In short, a covenant to insure precludes the party obligating itself to obtain insurance (the “covenantor”) – or its insurer – from successfully suing the other party to the contract (the “beneficiary”) for losses arising from risks covered by such insurance. For example, if a tenant covenants to acquire fire insurance for the leased premises and the landlord negligently starts a fire damaging those premises, neither the tenant nor its insurer will be successful in a claim against the landlord for losses caused by the fire.
A covenant to insure provides such immunity to the beneficiary even if the covenantor fails to acquire the insurance. (If the beneficiary itself suffers loss, it could also pursue a claim against the covenantor for breach of its obligation to acquire the insurance, for losses incurred against which coverage ought to have been obtained).

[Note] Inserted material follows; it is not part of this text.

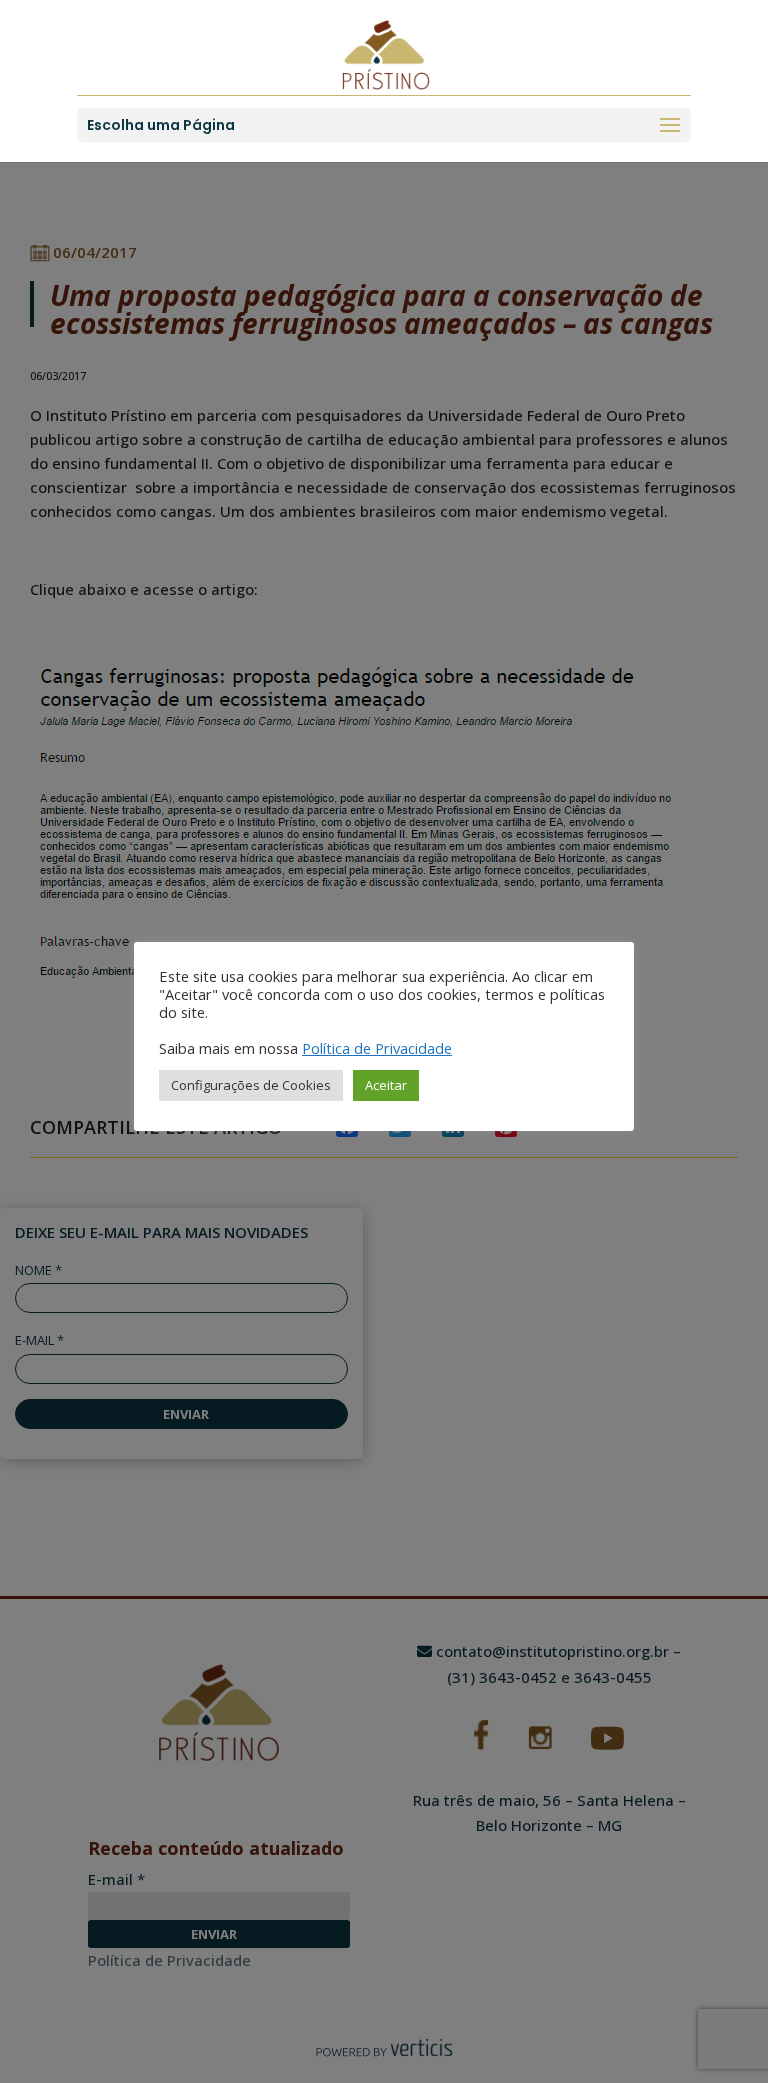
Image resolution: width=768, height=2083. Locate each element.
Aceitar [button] (386, 1085)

Moreover, the protection afforded the beneficiary by a covenant to insure, though often referred to as “tort immunity” (thus including claims in negligence), also extends to claims for losses due to breach of contract. For example, if a tenant’s breach of its contractual obligation to safely store flammables on the premises causes a fire resulting in loss by the landlord, the tenant will enjoy immunity from a claim by the landlord, provided the landlord has covenanted to obtain insurance against such loss.
Finally, a covenant to insure can operate to override an indemnity provision. For example, if a tenant agrees to indemnify its landlord for losses arising from the tenant’s introduction of hazardous materials onto the premises and the landlord suffers loss due to the introduction of such hazardous materials by the tenant, the landlord will not be able to enforce the indemnity against the tenant if the landlord was obligated to acquire environmental insurance covering such losses.

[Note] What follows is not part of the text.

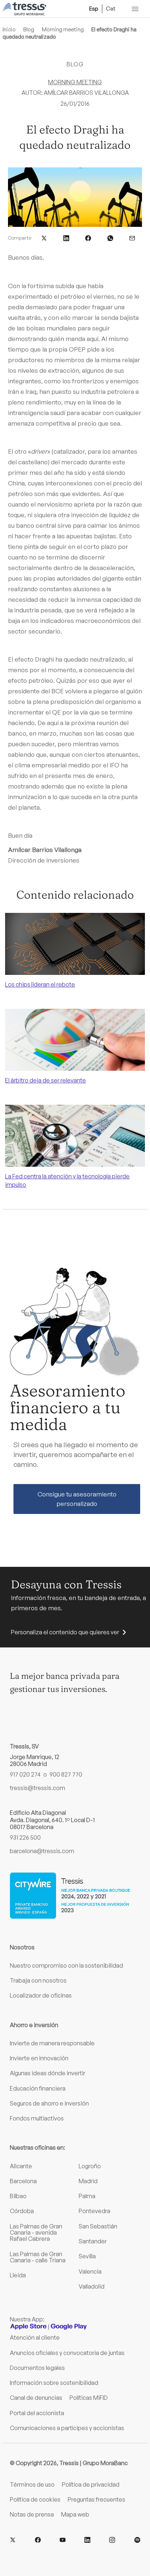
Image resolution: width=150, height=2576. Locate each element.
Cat (110, 8)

However, the immunity afforded by a covenant to insure extends only to losses contemplated by the covenant. In other words, the covenant will not protect the beneficiary against losses that fall outside the scope of the policy that the covenantor obligated itself to acquire, whether for amounts exceeding the policy limit or for losses not included within the scope of risks to be insured.
Far from being mere “boilerplate” provisions in a lease, covenants to insure have far-reaching effects that deserve careful consideration.